In 2021, an attacker gained access to Sports Warehouse’s subsidiary servers, apparently by attempting to identify login credentials through repeated trial and error. After gaining access to the companies’ servers, the attacker created several web shells to gain remote access to the Sports Warehouse companies’ commerce server, which contained payment card information for nearly every purchase made through their websites since 2002. The investigation by the Sports Warehouse companies found that the attacker had also accessed certain customers’ email addresses and passwords. In total, the attackers potentially accessed the non-expired payment card information of as many as 1,813,224 consumers, including 101,558 New Yorkers, and the login credentials of 1,180,939 consumers, including 82,757 New Yorkers.   

The Office of the Attorney General (OAG) determined that the Sports Warehouse companies failed to adopt reasonable practices to protect consumers’ personal information. In particular, OAG found that Sports Warehouse companies failed to encrypt consumers’ private information on its servers and adopt appropriate data deletion practices.  

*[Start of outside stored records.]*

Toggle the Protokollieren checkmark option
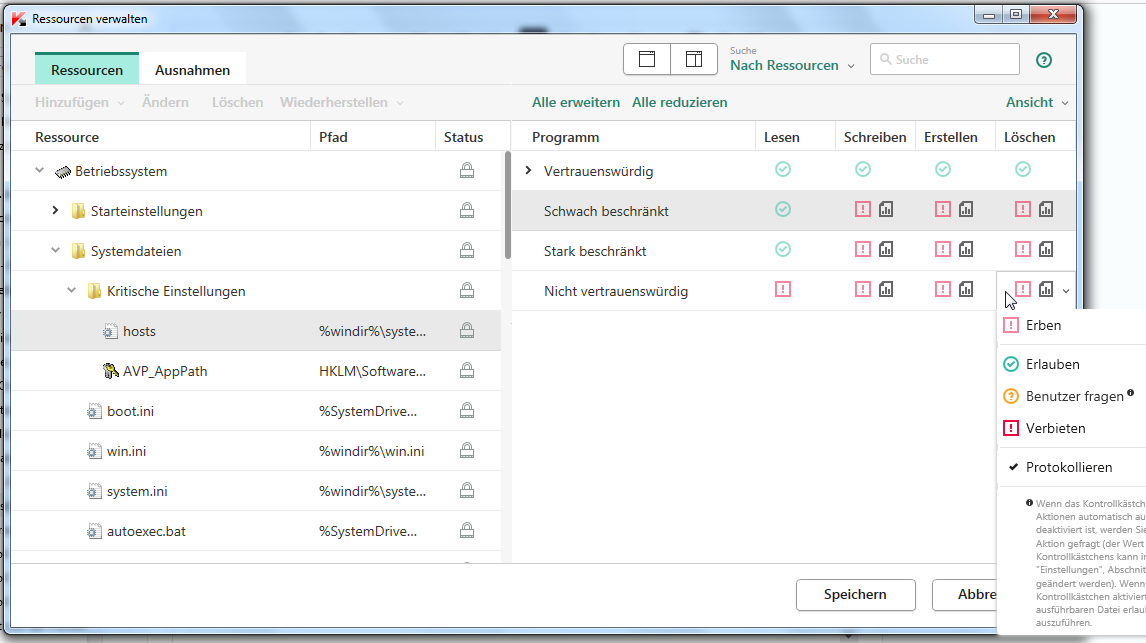This screenshot has height=643, width=1146. point(1068,467)
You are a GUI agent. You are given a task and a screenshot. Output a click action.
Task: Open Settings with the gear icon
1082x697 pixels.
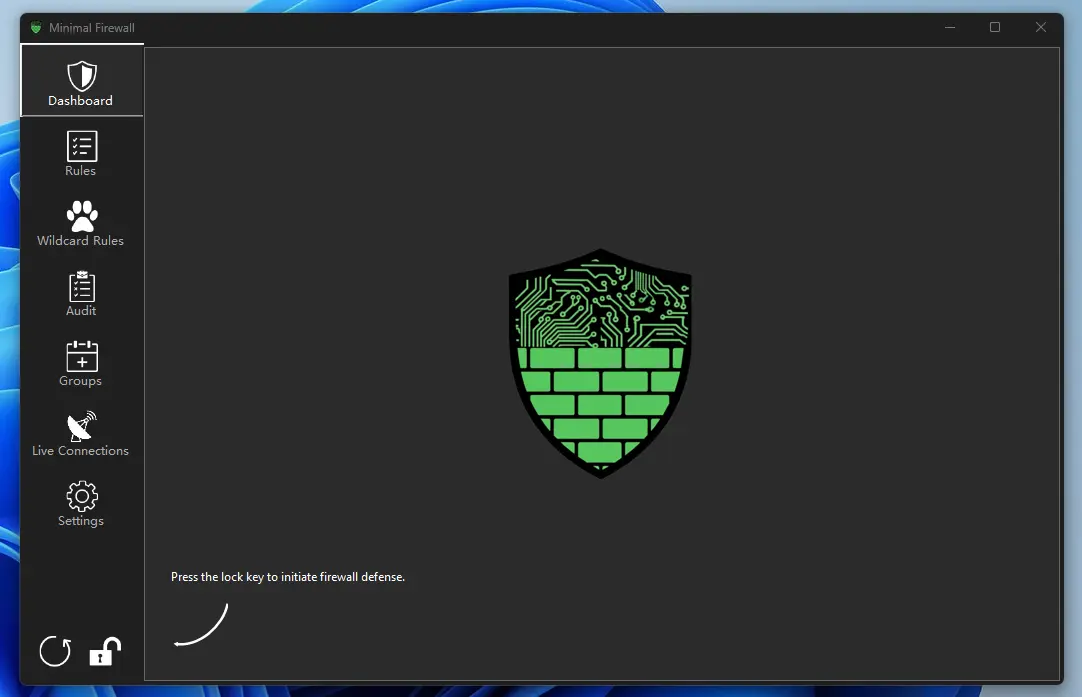[x=81, y=497]
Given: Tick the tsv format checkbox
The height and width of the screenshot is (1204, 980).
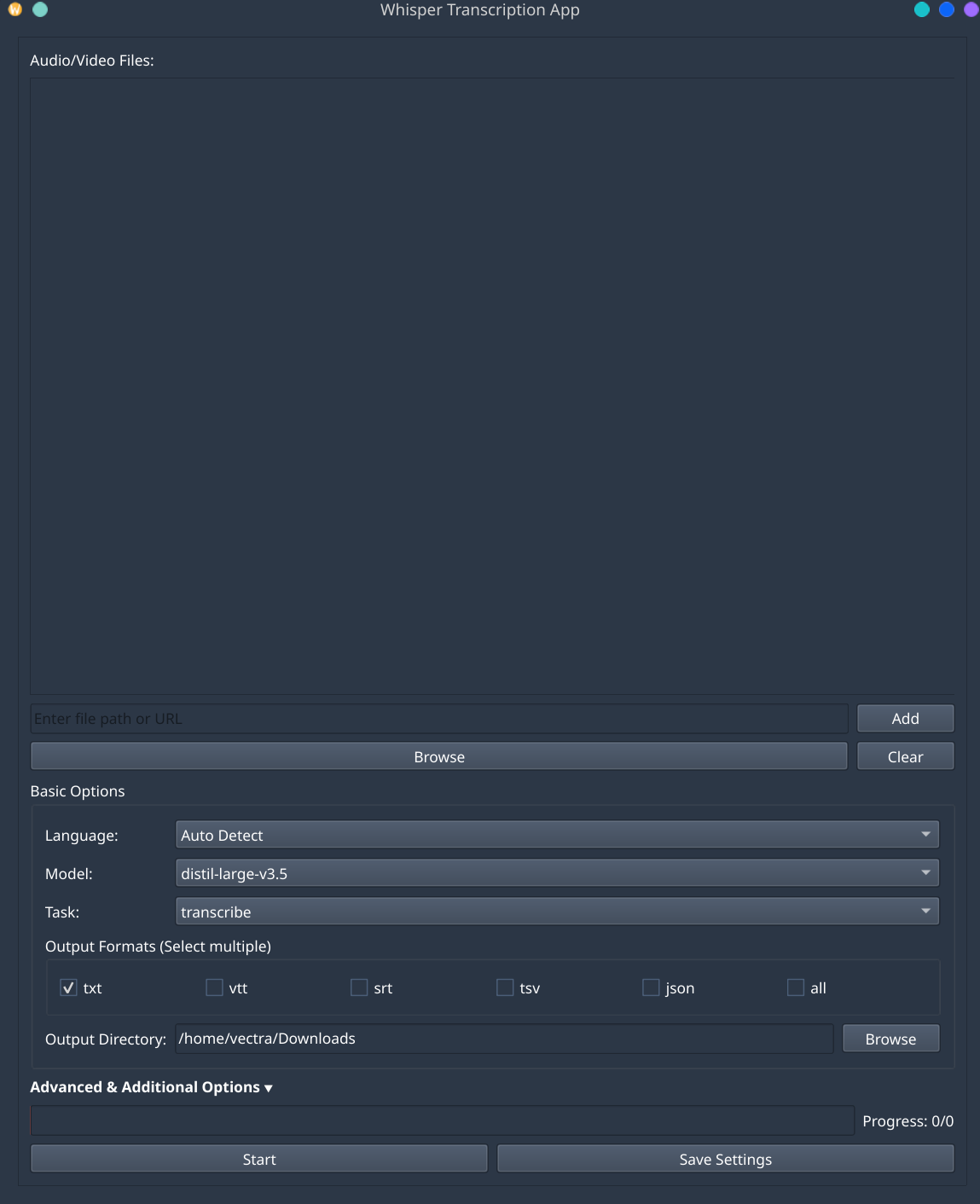Looking at the screenshot, I should point(505,987).
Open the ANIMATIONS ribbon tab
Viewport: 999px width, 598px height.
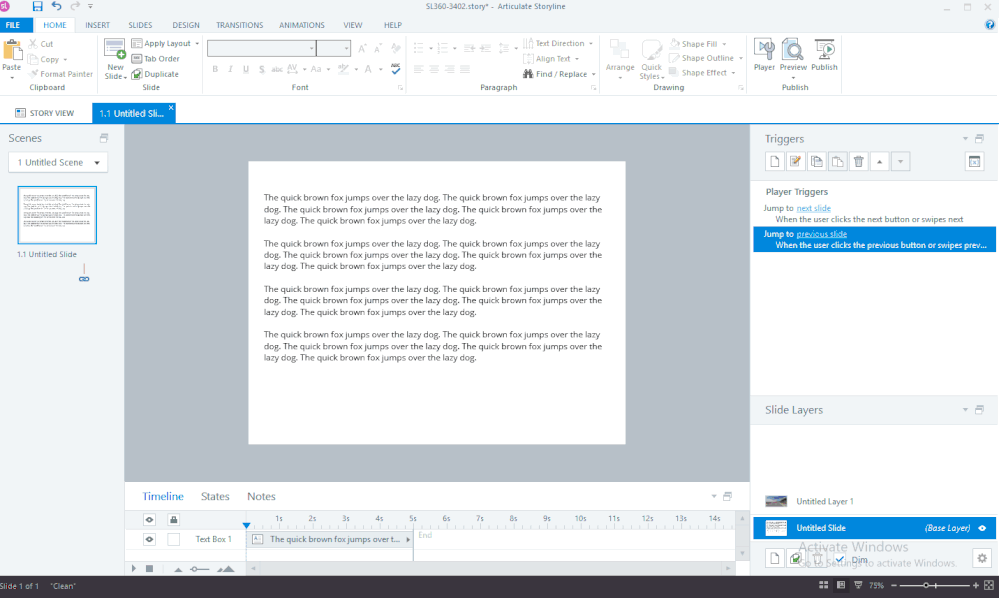tap(301, 25)
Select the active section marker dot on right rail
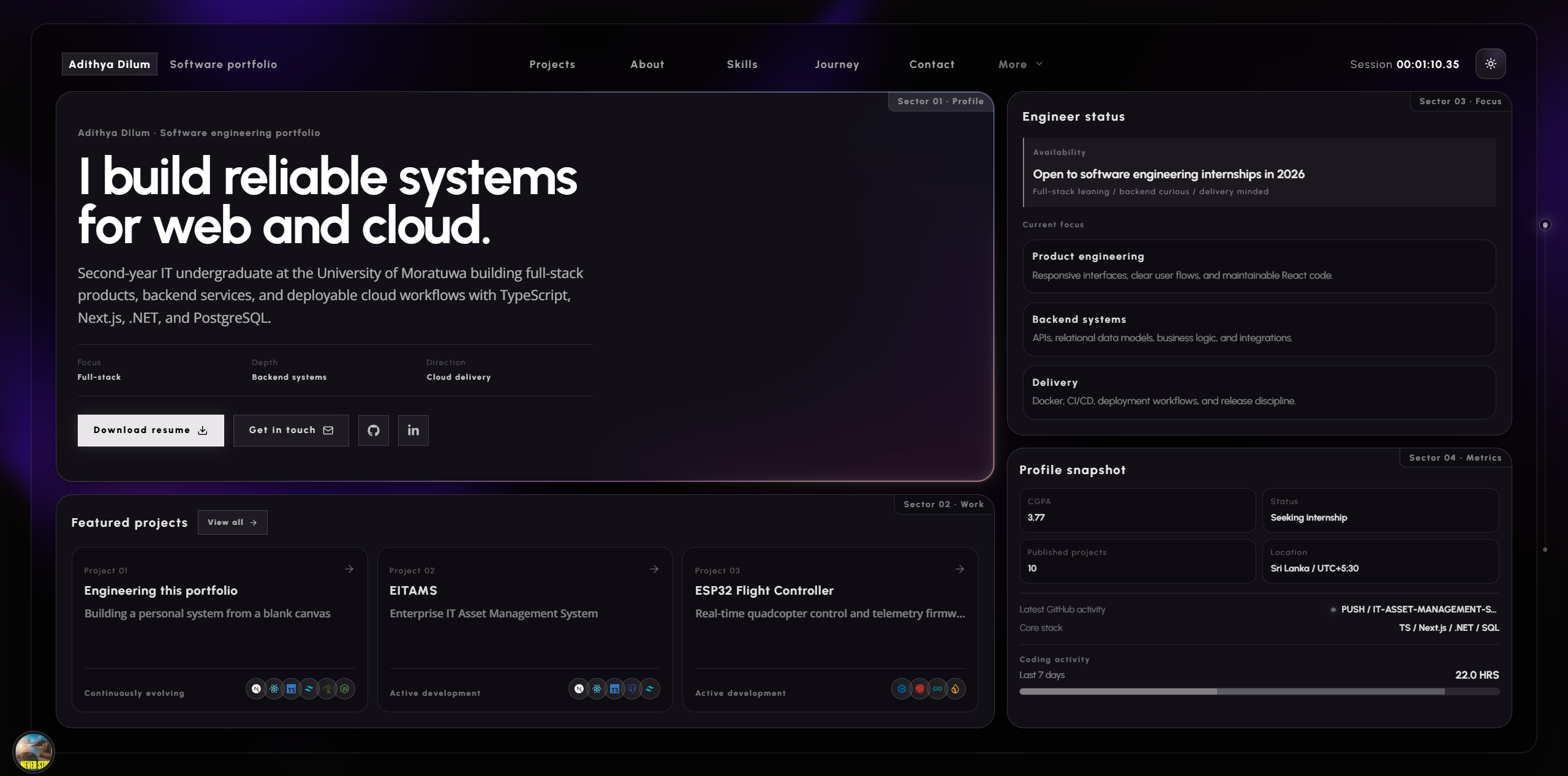This screenshot has height=776, width=1568. tap(1545, 225)
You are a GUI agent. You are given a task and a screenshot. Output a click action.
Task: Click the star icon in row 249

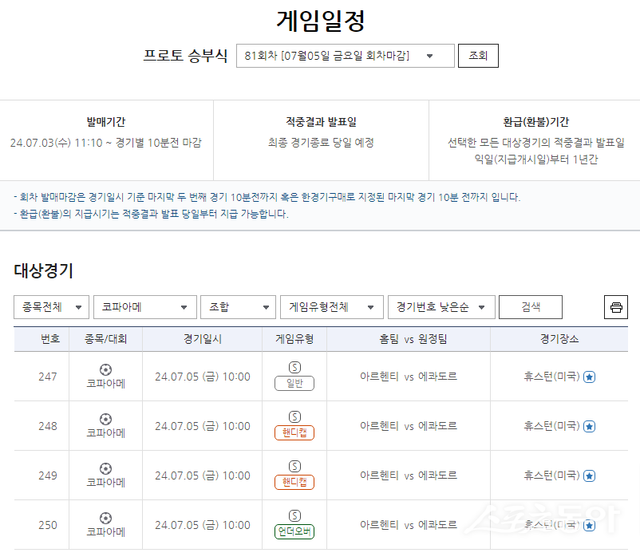click(x=589, y=475)
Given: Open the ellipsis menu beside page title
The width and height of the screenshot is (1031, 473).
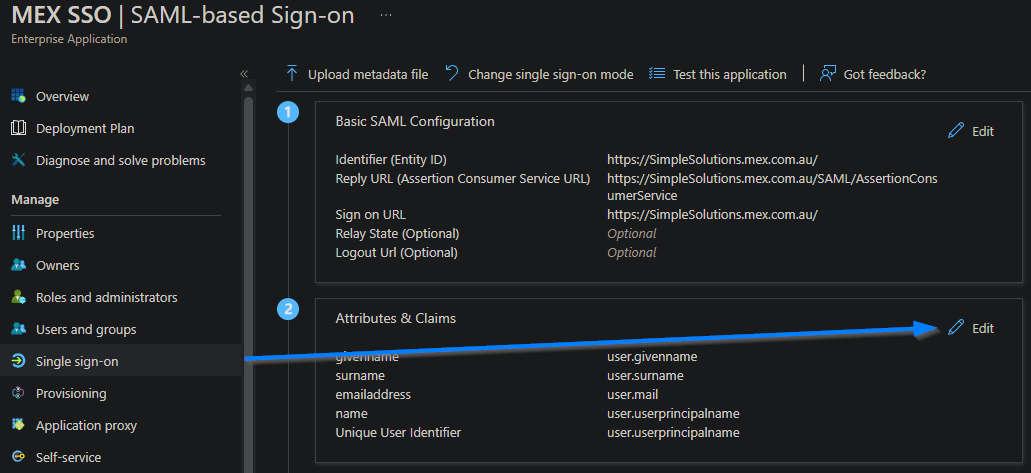Looking at the screenshot, I should pyautogui.click(x=386, y=17).
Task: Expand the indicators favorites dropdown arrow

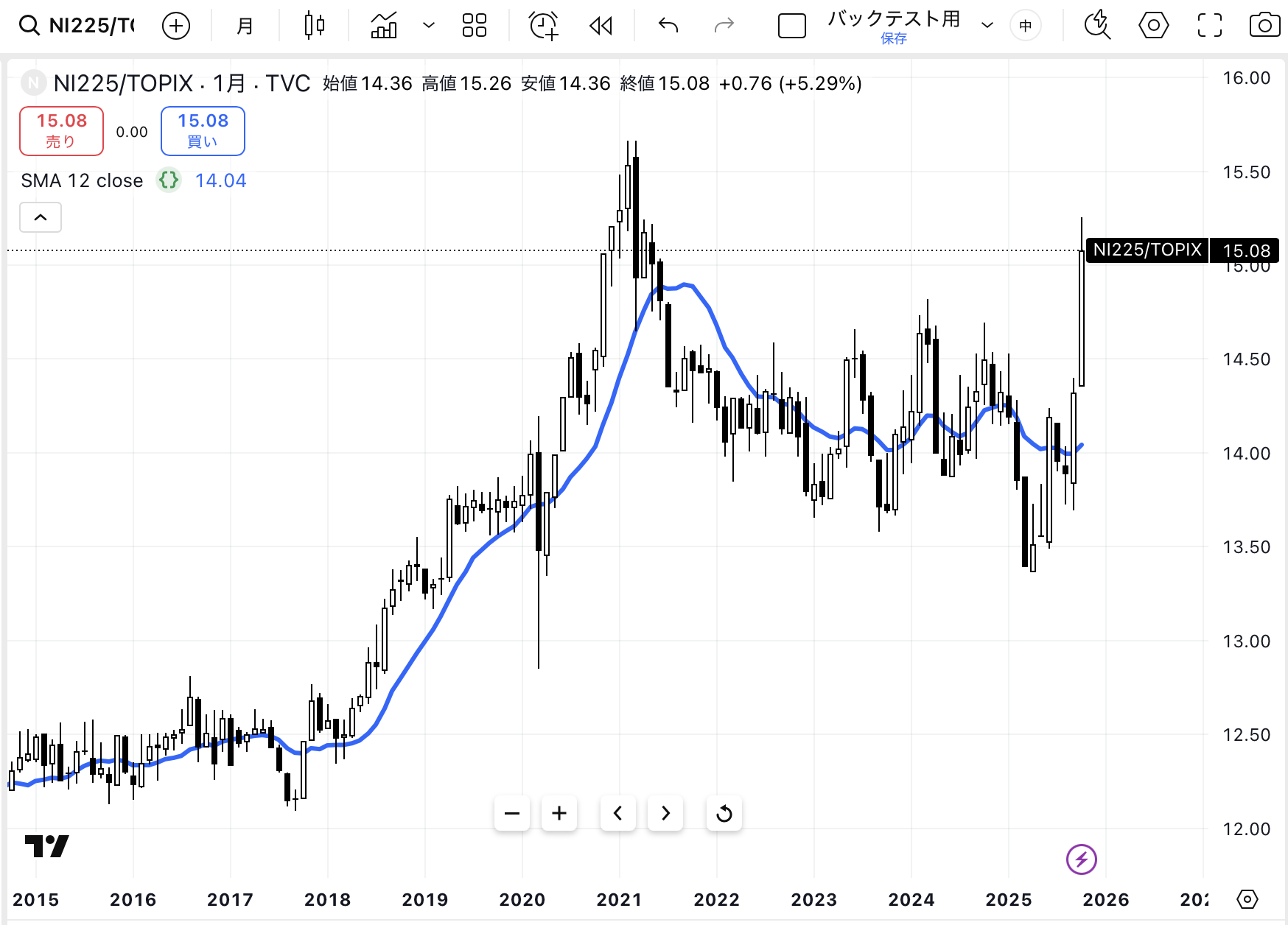Action: [x=428, y=26]
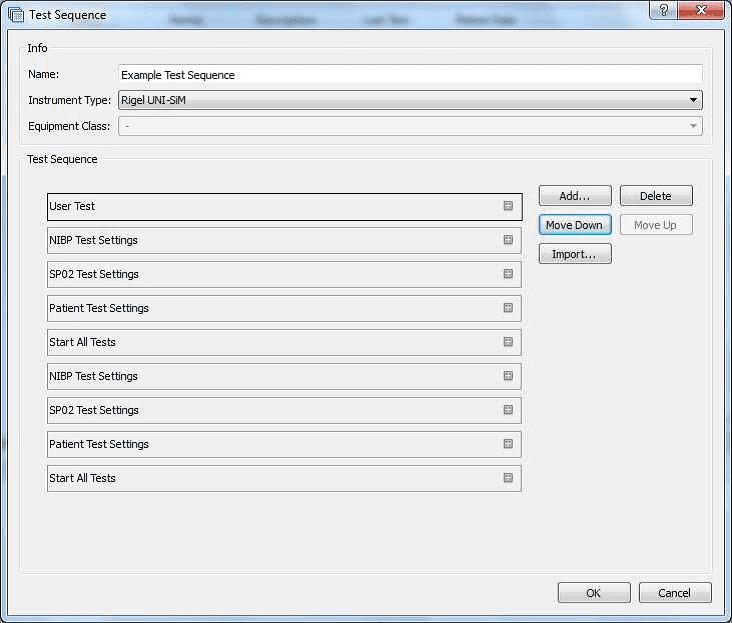The width and height of the screenshot is (732, 623).
Task: Open the Import... dialog
Action: 574,254
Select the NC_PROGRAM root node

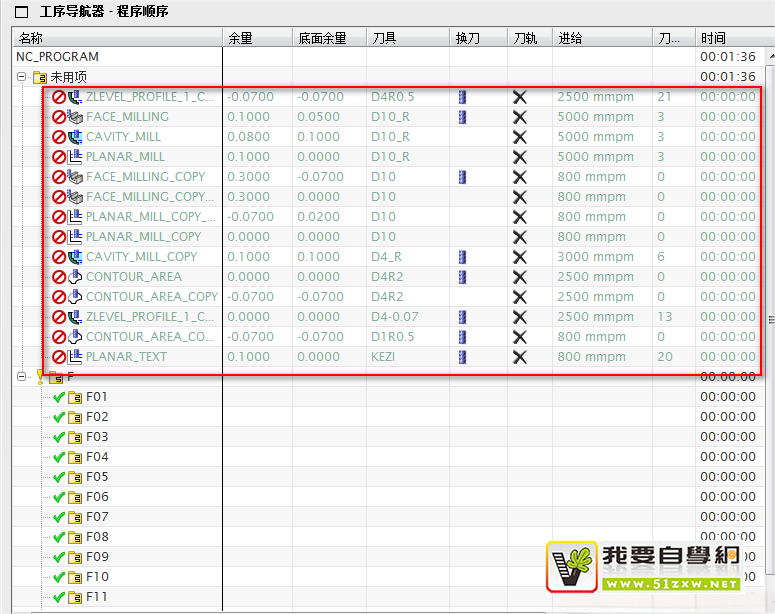point(57,57)
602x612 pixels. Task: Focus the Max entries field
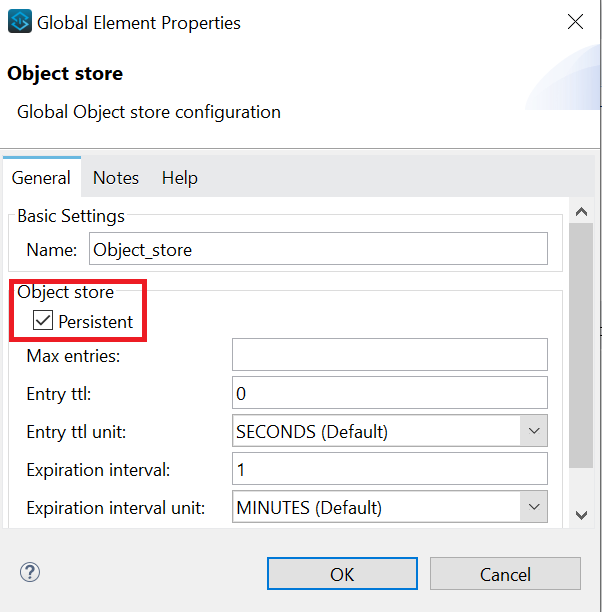tap(389, 355)
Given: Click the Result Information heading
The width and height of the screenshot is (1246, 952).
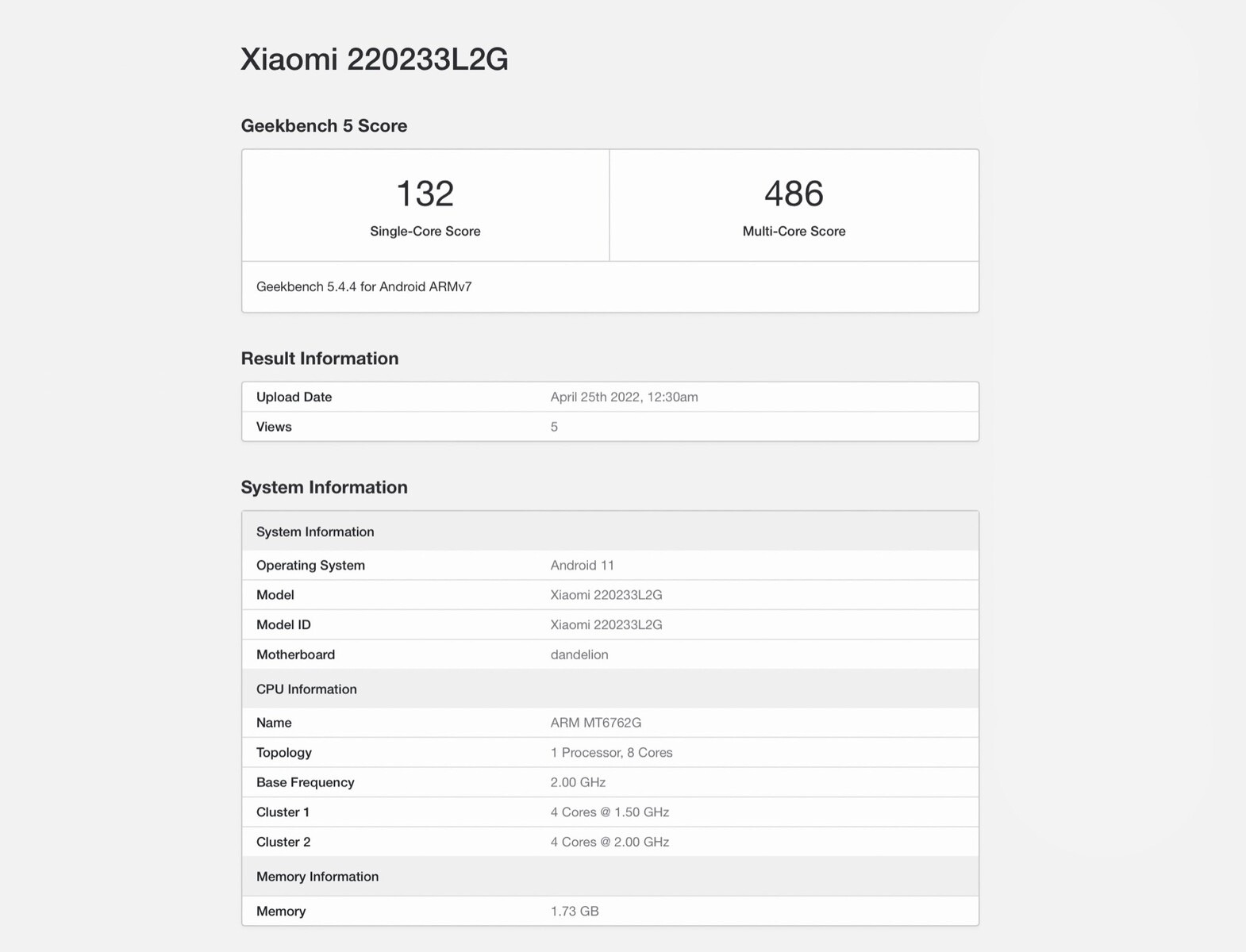Looking at the screenshot, I should coord(319,359).
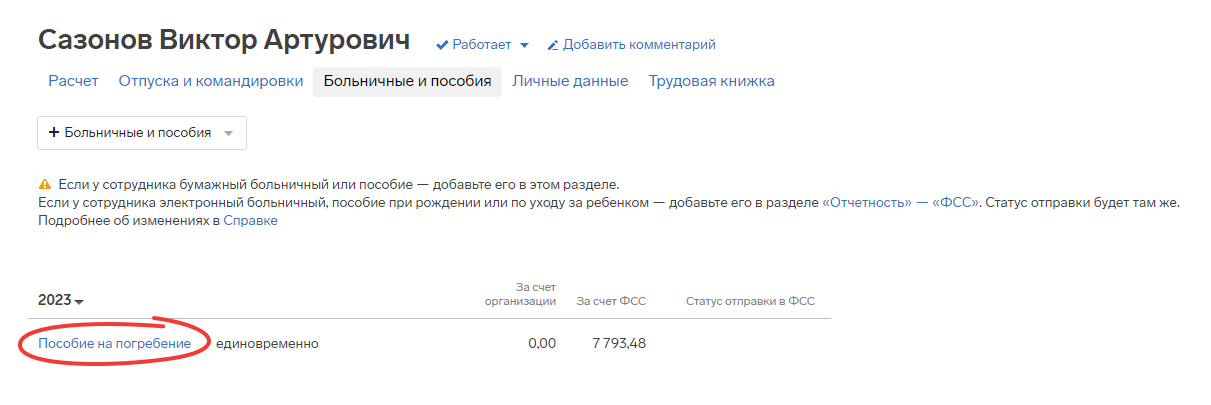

As a result of the agreement, the Sports Warehouse companies must pay the state $300,000 in penalties and adopt measures to better protect the personal information of consumers going forward, including: 

  • Maintaining a comprehensive information security program that includes regular updates to keep pace with changes in technology and security threats and reporting security risks to the companies’ leadership.
  • Encrypting the private information the companies collect, use, store and maintain.  
  • Strengthening the requirements for customers’ passwords and hash all stored passwords.
  • Developing a penetration testing program that includes regular testing of the companies’ network security.
  • Updating their data collection and retention practices, including only collecting data to the minimum extent necessary to perform legitimate business functions and permanently deleting all such data when there is no longer a reasonably foreseeable business or legal purpose to retain such information.